* _Written problem_: Write out every item below again, requests included, and shift each coordinate in the answers by adding 50 to it. Leave the pictures out.
[Start of Provided entries]
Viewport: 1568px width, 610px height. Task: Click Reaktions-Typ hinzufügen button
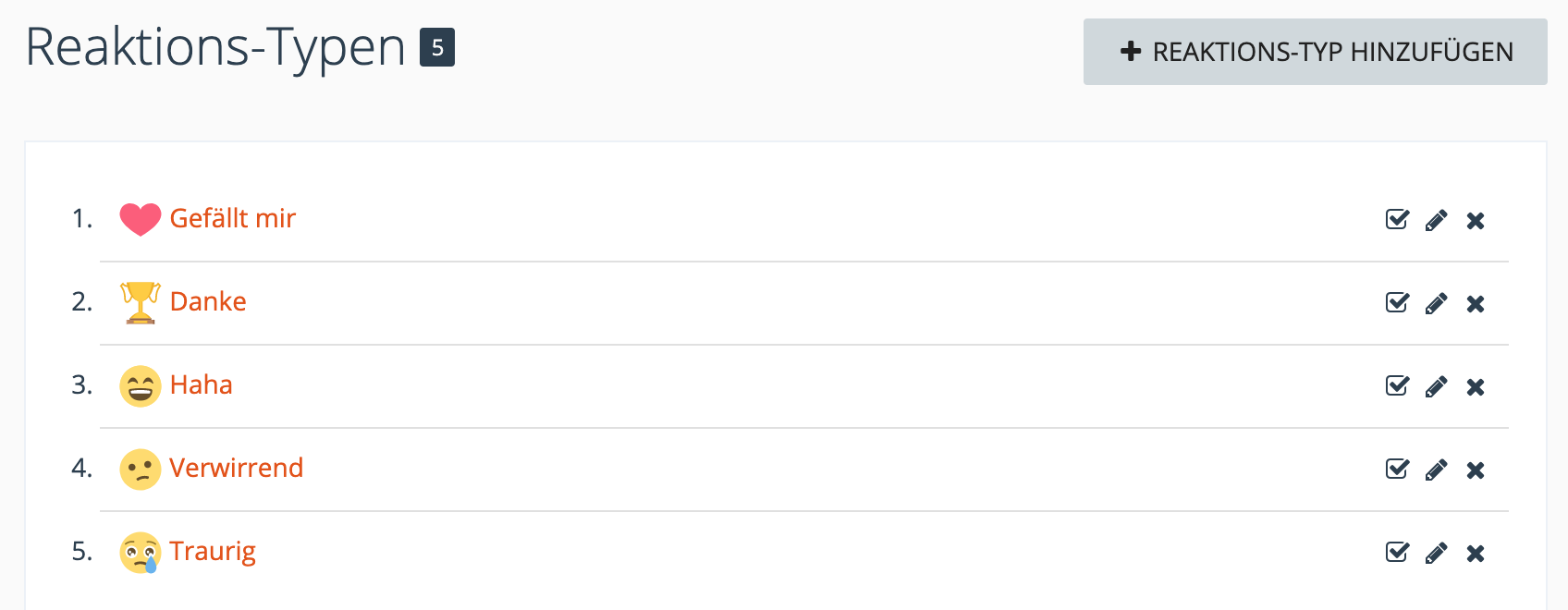(x=1315, y=52)
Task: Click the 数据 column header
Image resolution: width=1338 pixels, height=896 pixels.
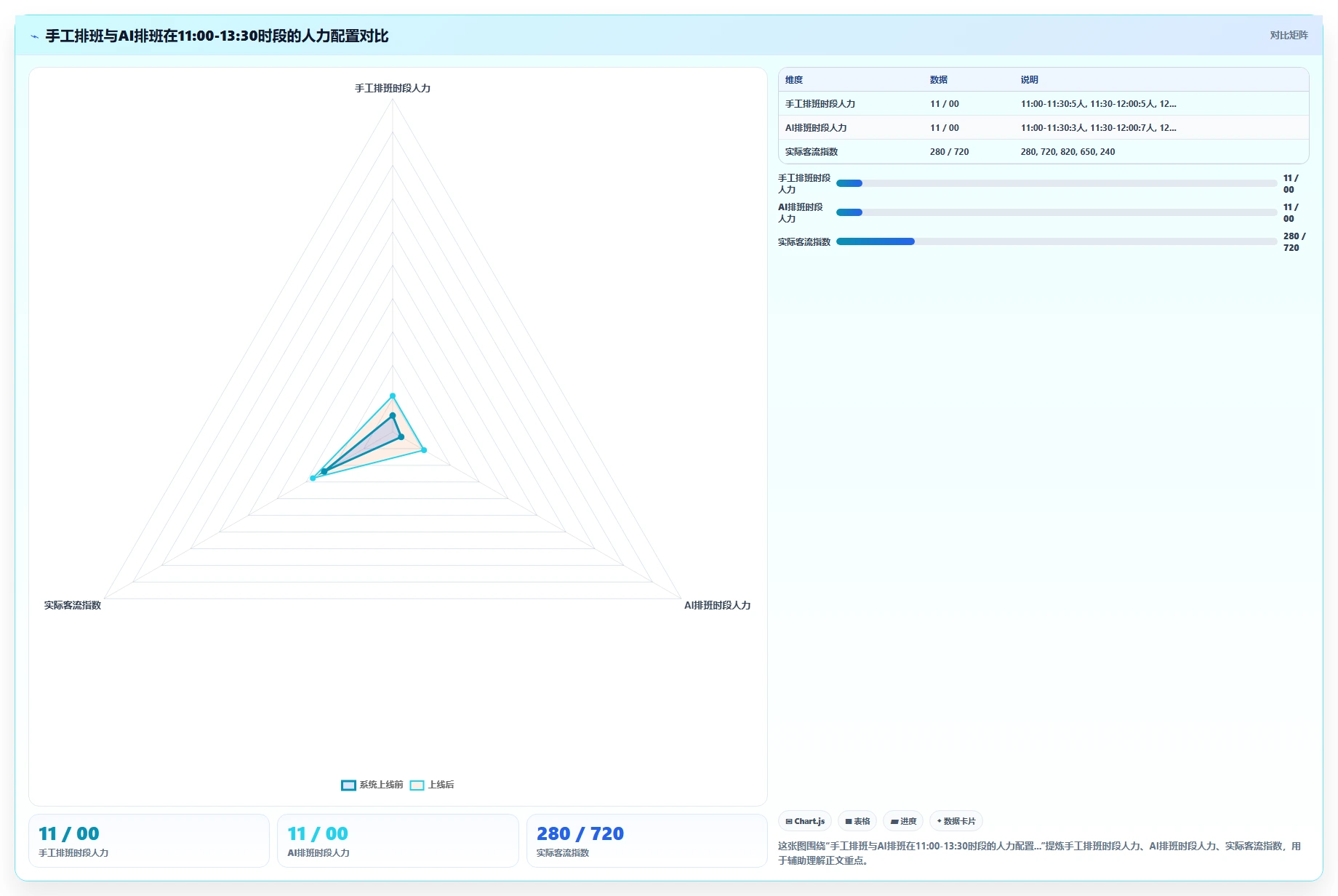Action: tap(939, 80)
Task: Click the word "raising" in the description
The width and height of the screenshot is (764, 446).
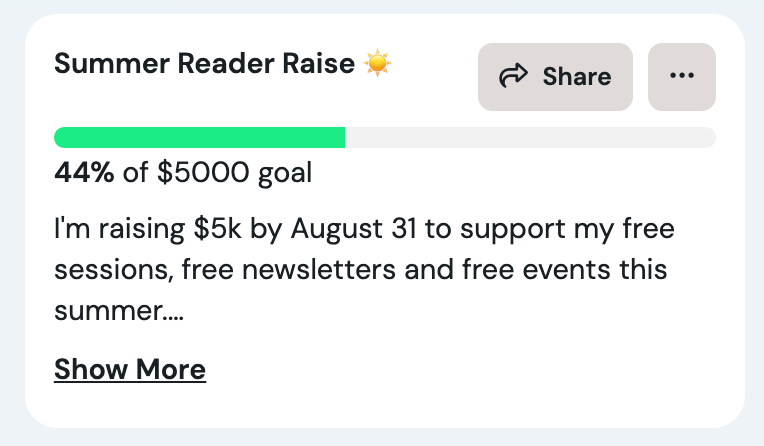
[End of Provided entries]
* _Task result_:
Viewport: 1568px width, 610px height. Task: Click Reaktions-Typ hinzufügen button
(x=1365, y=102)
Task: Click the 数据 column header
Image resolution: width=1338 pixels, height=896 pixels.
Action: tap(989, 130)
Task: Click the word "raising" in the description
The width and height of the screenshot is (764, 446).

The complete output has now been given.